Exercise aim =
The records below are to be reproduced exactly, with every picture left out.
** Dataset records follows **
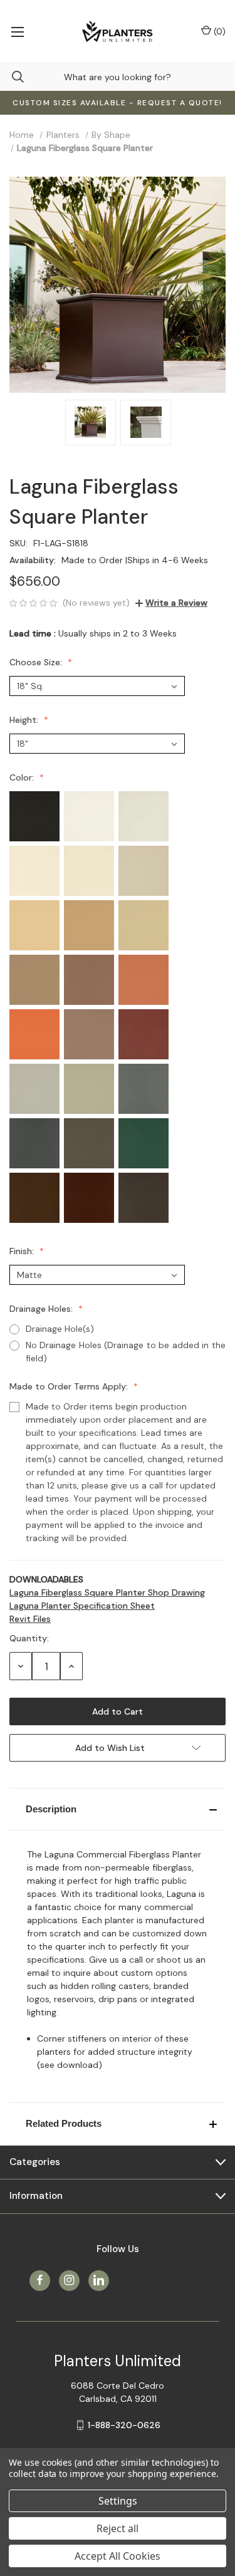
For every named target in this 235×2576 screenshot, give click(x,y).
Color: (22, 777)
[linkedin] (98, 2280)
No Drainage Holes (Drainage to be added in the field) (126, 1351)
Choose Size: (37, 662)
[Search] (12, 77)
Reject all (117, 2528)
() (218, 31)
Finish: (22, 1251)
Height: (25, 719)
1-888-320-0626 (124, 2425)
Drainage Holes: (42, 1308)
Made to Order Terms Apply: (69, 1386)
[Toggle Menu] (17, 31)
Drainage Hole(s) (60, 1328)
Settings (117, 2501)
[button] (117, 1809)
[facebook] (39, 2280)
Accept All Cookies (117, 2556)
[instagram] (69, 2280)
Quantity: (29, 1638)
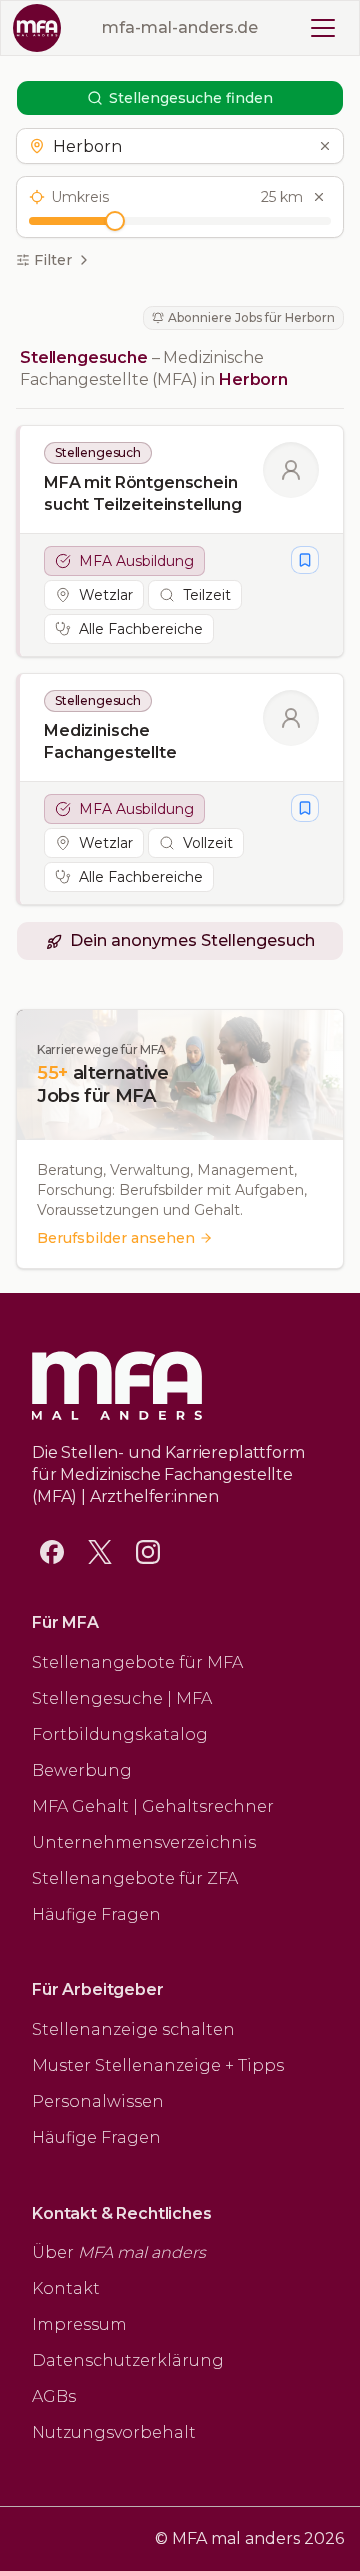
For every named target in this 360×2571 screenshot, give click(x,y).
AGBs (54, 2396)
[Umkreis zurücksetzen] (319, 197)
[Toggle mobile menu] (323, 28)
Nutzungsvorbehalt (114, 2432)
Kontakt (66, 2288)
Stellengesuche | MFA (122, 1698)
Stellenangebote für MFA (137, 1662)
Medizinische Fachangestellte (110, 741)
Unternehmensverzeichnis (144, 1842)
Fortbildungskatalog (120, 1734)
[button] (179, 146)
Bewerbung (82, 1770)
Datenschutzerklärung (128, 2360)
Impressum (79, 2324)
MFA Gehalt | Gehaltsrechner (153, 1806)
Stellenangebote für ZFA (135, 1878)
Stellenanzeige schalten (133, 2029)
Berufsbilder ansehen (116, 1238)
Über (119, 2252)
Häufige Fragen (96, 1914)
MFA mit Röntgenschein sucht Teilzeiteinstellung (143, 493)
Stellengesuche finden (191, 98)
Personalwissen (98, 2101)
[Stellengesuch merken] (305, 560)
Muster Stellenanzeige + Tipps (158, 2065)
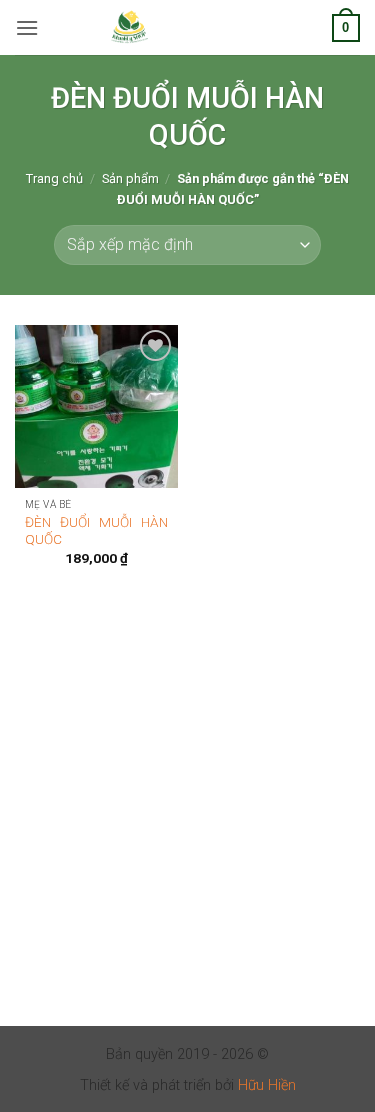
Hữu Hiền (267, 1085)
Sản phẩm (130, 178)
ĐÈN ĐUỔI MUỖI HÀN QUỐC (96, 531)
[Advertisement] (187, 830)
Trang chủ (54, 178)
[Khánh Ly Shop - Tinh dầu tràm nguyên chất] (130, 28)
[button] (27, 27)
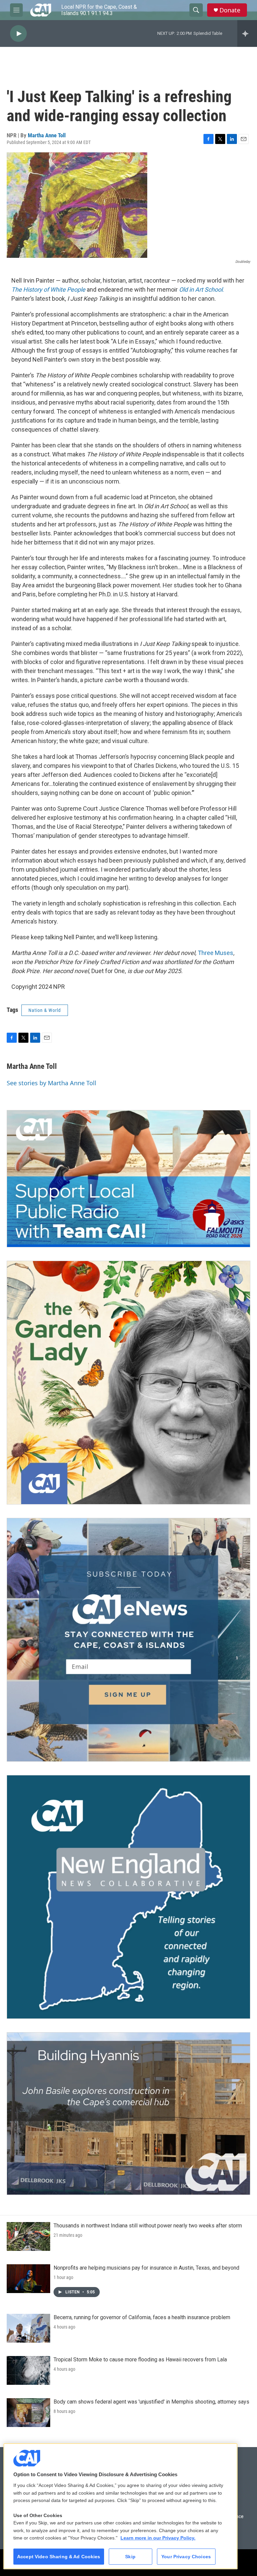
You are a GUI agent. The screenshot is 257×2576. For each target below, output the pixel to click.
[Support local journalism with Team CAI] (128, 1178)
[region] (120, 2506)
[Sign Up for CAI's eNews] (128, 1639)
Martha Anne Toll (47, 135)
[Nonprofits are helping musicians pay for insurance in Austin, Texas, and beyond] (28, 2278)
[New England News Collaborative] (128, 1896)
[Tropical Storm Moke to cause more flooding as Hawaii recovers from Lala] (28, 2370)
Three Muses (215, 952)
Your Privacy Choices (186, 2556)
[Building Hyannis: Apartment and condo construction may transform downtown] (128, 2114)
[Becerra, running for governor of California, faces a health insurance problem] (28, 2328)
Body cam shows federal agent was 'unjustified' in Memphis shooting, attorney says (151, 2402)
** End of Dataset records **
Solved problem =
For every named target in this 235×2576 screenshot, give click(x,y).
Color: (22, 777)
[linkedin] (98, 2280)
No Drainage Holes (Drainage to be added in the field) (126, 1351)
Choose Size: (37, 662)
[Search] (12, 77)
Reject all (117, 2528)
() (218, 31)
Finish: (22, 1251)
Height: (25, 719)
1-888-320-0626 (124, 2425)
Drainage Holes: (42, 1308)
Made to Order Terms Apply: (69, 1386)
[Toggle Menu] (17, 31)
Drainage Hole(s) (60, 1328)
Settings (117, 2501)
[button] (117, 1809)
[facebook] (39, 2280)
Accept All Cookies (117, 2556)
[instagram] (69, 2280)
Quantity: (29, 1638)
For every named target in this 360×2571 screenshot, give click(x,y).
AGBs (54, 2396)
[Umkreis zurücksetzen] (319, 197)
[Toggle mobile menu] (323, 28)
Nutzungsvorbehalt (114, 2432)
Kontakt (66, 2288)
Stellengesuche | MFA (122, 1698)
Stellenangebote für MFA (137, 1662)
Medizinische Fachangestellte (110, 741)
Unternehmensverzeichnis (144, 1842)
Fortbildungskatalog (120, 1734)
[button] (179, 146)
Bewerbung (82, 1770)
Datenschutzerklärung (128, 2360)
Impressum (79, 2324)
MFA Gehalt | Gehaltsrechner (153, 1806)
Stellenangebote für ZFA (135, 1878)
Stellenanzeige schalten (133, 2029)
Berufsbilder ansehen (116, 1238)
Über (119, 2252)
Häufige Fragen (96, 1914)
MFA mit Röntgenschein sucht Teilzeiteinstellung (143, 493)
Stellengesuche finden (191, 98)
Personalwissen (98, 2101)
[Stellengesuch merken] (305, 560)
Muster Stellenanzeige + Tipps (158, 2065)
Hữu Hiền (267, 1085)
Sản phẩm (130, 178)
ĐÈN ĐUỔI MUỖI HÀN QUỐC (96, 531)
[Advertisement] (187, 830)
Trang chủ (54, 178)
[Khánh Ly Shop - Tinh dầu tràm nguyên chất] (130, 28)
[button] (27, 27)
You are a GUI agent. The screenshot is 257×2576. For each target below, output the pixel to click.
[Support local journalism with Team CAI] (128, 1178)
[region] (120, 2506)
[Sign Up for CAI's eNews] (128, 1639)
Martha Anne Toll (47, 135)
[Nonprofits are helping musicians pay for insurance in Austin, Texas, and beyond] (28, 2278)
[New England News Collaborative] (128, 1896)
[Tropical Storm Moke to cause more flooding as Hawaii recovers from Lala] (28, 2370)
Three Muses (215, 952)
Your Privacy Choices (186, 2556)
[Building Hyannis: Apartment and condo construction may transform downtown] (128, 2114)
[Becerra, running for governor of California, faces a health insurance problem] (28, 2328)
Body cam shows federal agent was 'unjustified' in Memphis shooting, attorney says (151, 2402)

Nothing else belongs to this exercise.